Contacté par Ecrans, Giuseppe de Martino, directeur juridique de Dailymotion, revient sur cet épisode : «il fallait montrer qu'on était là pour durer et qu'on pouvait être des partenaires de confiance, ce qui n'était pas du tout à l'esprit des studios hollywoodiens à ce moment. Cette charte a fait basculer le destin de Dailymotion, puisque quelques semaines après sa signature, on avait des accords commerciaux avec les studios concernés, comme notre partenariat mondial avec Viacom.» On apprend au passage qu'une version française de cette charte est prévue depuis un bail, et fut un temps souhaitée également par un certain Eric Besson, alors ex-secrétaire à l'économie numérique.

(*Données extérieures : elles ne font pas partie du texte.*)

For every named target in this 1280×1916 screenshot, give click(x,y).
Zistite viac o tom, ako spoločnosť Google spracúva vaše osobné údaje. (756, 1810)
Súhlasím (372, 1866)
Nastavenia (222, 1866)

Aux dernières nouvelles, le projet est depuis aux oubliettes. «La dernière réunion qu'on devait avoir, c'était il y a un an, et elle avait été annulée par faute de salle disponible au Ministère de la culture» , explique, un peu dépité, de Martino, qui verrait avant tout dans cette version française «un signal psychologique» .

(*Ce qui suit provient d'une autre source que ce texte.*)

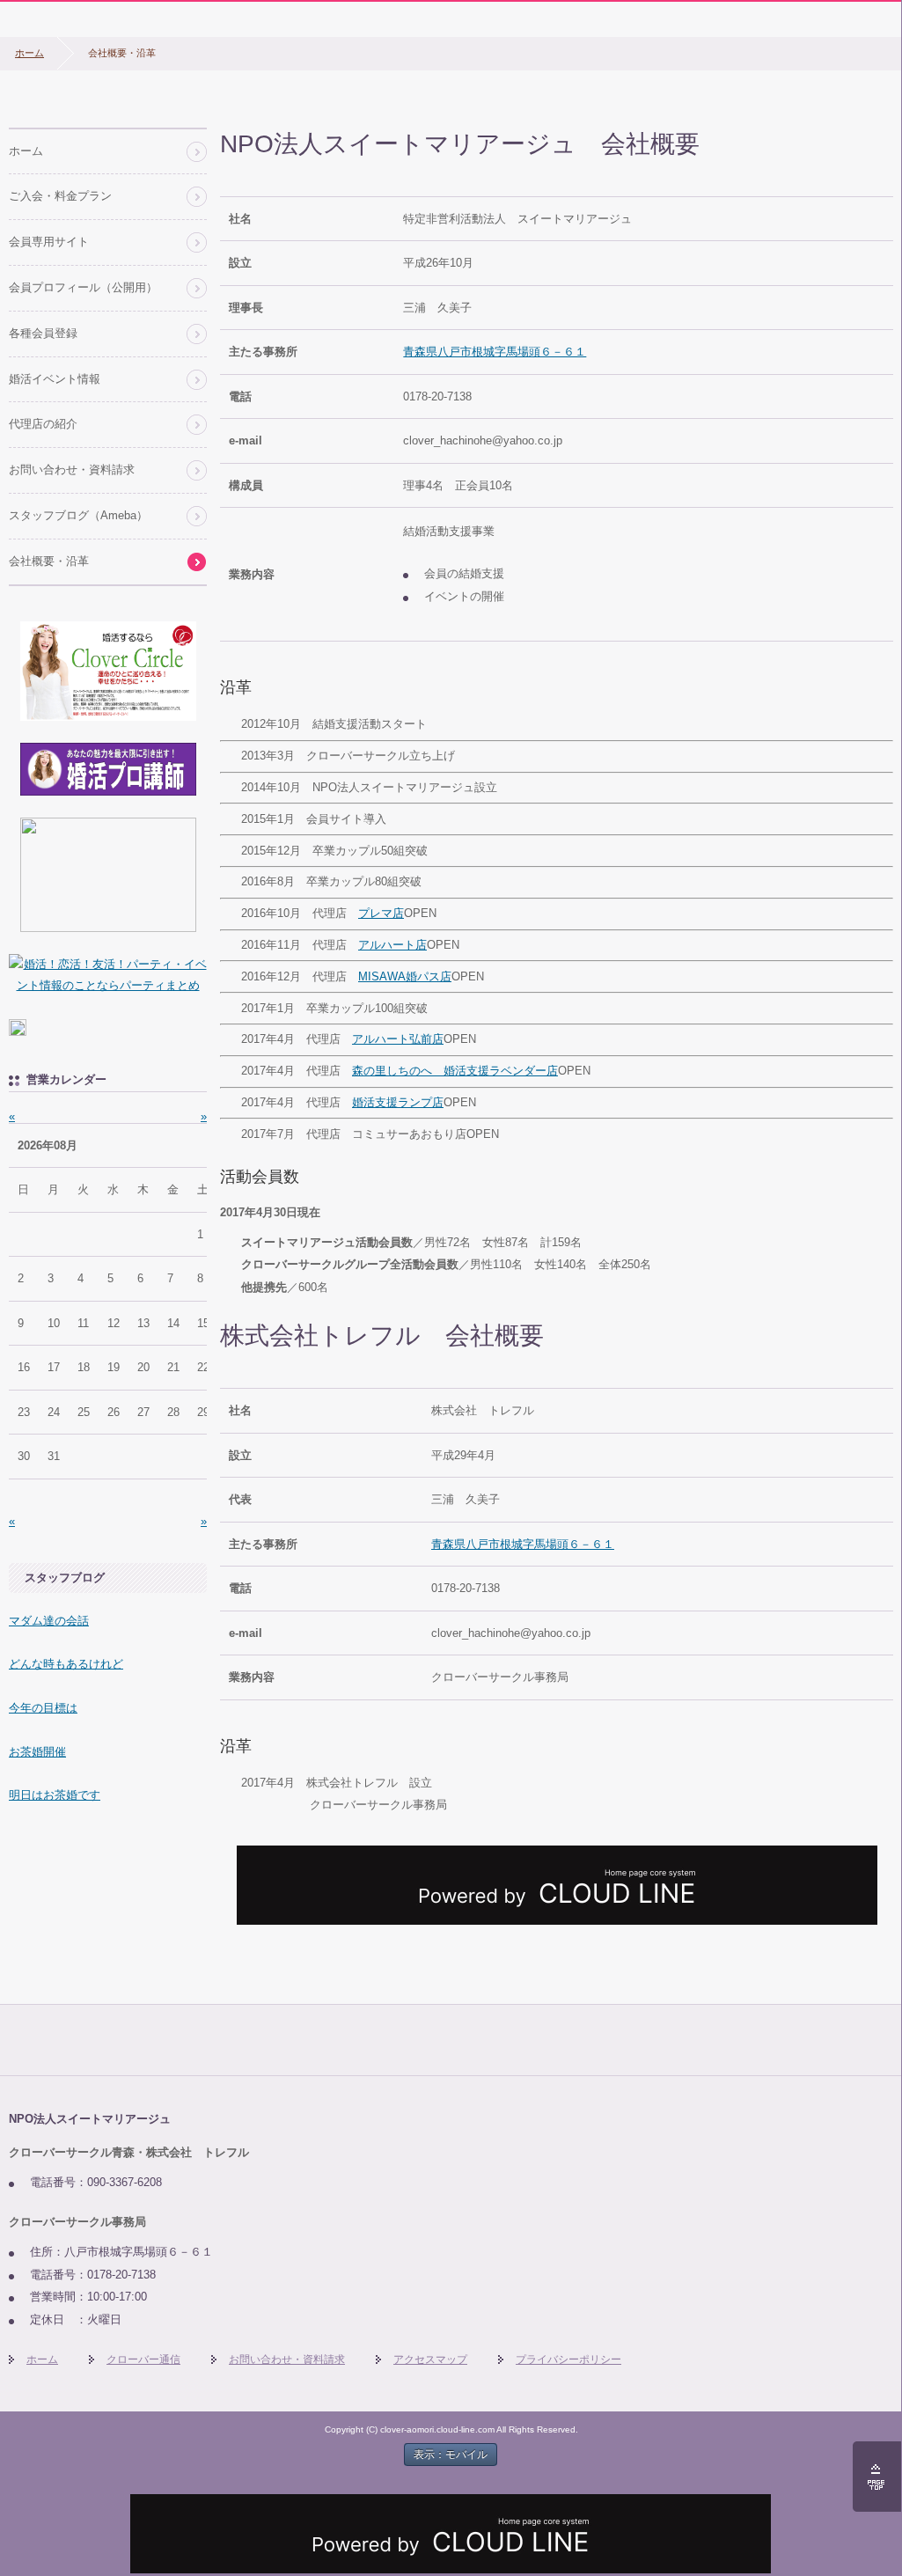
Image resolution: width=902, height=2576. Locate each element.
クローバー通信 (143, 2359)
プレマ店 (381, 913)
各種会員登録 (43, 333)
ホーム (29, 53)
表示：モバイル (451, 2454)
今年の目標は (43, 1707)
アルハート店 (392, 944)
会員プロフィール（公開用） (83, 287)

_ Démonstration de Content ID

Parmi les conséquences directes de l'affrontement Viacom/YouTube et des fameux UGC Principles , on retrouve la généralisation du fingerprinting , cette technique qui permet aux plateformes d'identifier le contenu protégé soit pour le supprimer, soit pour le monétiser. YouTube a mis en place le système Content ID (qui scanne chaque jour l'équivalent de 100 ans de vidéos !), Dailymotion peut compter sur les technologies INA signature et Audible Magic pour détecter du contenu litigieux. Bien qu'à Dailymotion, on déclare «ne pas avoir eu l'impression d'avoir une épée de Damocles au dessus de la tête» en attendant l'issue de la bisbille entre YouTube et Viacom, nul ne pourra nier l'importance d'une telle décision sur l'avenir des sites communautaires. Elle a même permis a certains observateurs de revenir sur leurs opinions. Le journaliste spécialisé Farhad Manjoo, cité plus tôt, a ainsi regretté son choix éditorial lorsqu'il avait qualifié de «péché» les pratiques initiales de YouTube, reconnaissant que l'équipe n'avait fait que suivre à la lettre les recommandations du DMCA. Pour lui comme pour Giuseppe de Martino, le constat est clair : les technologies évoquées plus haut montrent que l'ère des procès interminables doit être révolue. L'heure est au travail commun entre sites et sociétés de production pour trouver des solutions créatives et souples aux mises en lignes de contenu protégé.